Besides $30 million for sequencing, the scientists estimate $20 million to $70 million in fixed costs for the project, associated with sample collection and handling, creating and maintaining databases, and data analysis. Those costs, Haussler said, will probably amount to several thousand dollars per genome — similar to other large-scale sequencing projects that Haussler is involved in, such as the Cancer Genome Atlas or the 1,000 Genome Project. "You cannot really do this for less," he said.
The aim of the project is to generate vertebrate genomes that are of "substantial quality," said Haussler, who also helps run the UCSC Genome Browser, which currently includes 44 vertebrate genomes.
Genomes sequenced for the project may not be as high-quality as the human genome, but should reach at least the quality of the dog genome "or some of the other vertebrate genomes that have been done recently to something like 6x or 7x Sanger coverage per genome," he said.
Prior to embarking on the full-scale project, the consortium plans to conduct a pilot project, specifics of which it is currently formulating. The project will use the 16,000-sample collection and "poke at this resource in a strategic way so that we can get some initially exciting scientific information from it, and we can demonstrate that the tissues are fully viable for sequencing," Haussler said. "One of the goals of the pilot is to absolutely demonstrate that there is no obstacle other than the need for cheap [sequencing] technology, that we can get the DNA information that we need from these samples."
[ pagebreak ]
The scientists plan to start the pilot as soon as possible, using sequencing technologies available at that time — which could be any of today's technologies, or a mix of them, Haussler said.

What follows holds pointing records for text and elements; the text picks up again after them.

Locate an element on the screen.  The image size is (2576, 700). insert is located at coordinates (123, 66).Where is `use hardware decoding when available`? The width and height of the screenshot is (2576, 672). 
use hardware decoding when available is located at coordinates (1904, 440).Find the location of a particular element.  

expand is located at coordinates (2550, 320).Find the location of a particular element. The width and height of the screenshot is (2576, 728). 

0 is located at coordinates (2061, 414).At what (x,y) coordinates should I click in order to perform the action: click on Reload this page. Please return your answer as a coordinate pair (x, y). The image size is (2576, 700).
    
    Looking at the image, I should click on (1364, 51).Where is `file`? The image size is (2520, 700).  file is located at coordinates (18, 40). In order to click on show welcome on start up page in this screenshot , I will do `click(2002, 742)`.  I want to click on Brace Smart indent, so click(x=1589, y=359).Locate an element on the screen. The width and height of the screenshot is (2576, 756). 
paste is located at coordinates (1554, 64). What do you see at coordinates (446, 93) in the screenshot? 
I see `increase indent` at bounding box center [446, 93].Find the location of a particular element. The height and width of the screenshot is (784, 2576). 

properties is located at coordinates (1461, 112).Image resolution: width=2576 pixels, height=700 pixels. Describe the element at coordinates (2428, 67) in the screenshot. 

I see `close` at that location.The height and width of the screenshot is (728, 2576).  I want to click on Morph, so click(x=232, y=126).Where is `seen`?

Sequencing for the pilot could be provided by the genome sequencing center at UCSC, which currently houses Applied Biosystems SOLiD and Roche/454 platforms, and is in the process of installing an Illumina Genome Analyzer (see In Sequence 10/27/2009).
In addition, Haussler said, the comparative genomics lab at the Institute of Molecular and Cell Biology in Singapore — co-headed by Nobel laureate Sydney Brenner, who is also a participant in the Genome 10K project — may provide some sequencing capacity, and others are also interested in participating in the pilot.
What is likely going to be more challenging than sequencing 10,000 vertebrate genomes is to analyze the data, according to Haussler. "It's certainly a much bigger project than anything we have tackled before," he said. For example, comparing just the 44 vertebrate genomes currently in the UCSC Genome Browser "completely maxes out our computational capabilities, which are substantial," and that include a compute farm with several thousand CPUs.
Doing the same with 10,000 genomes will be impossible, he said, and the scientists will have to come up with new analysis methods. "You have to organize [each piece of DNA] according to the phylogenetic relationship among the species, and you have to build a system that allows for any comparison to be made dynamically and quickly," Haussler said.
Finally, correlating genetic differences with phenotypic traits will provide work for decades of research to come, according to Haussler. "We expect to lay the foundation for that work, we do not expect to complete that aspect of the project," he said. "That's not part of the mandate — otherwise it would be a 100-year project."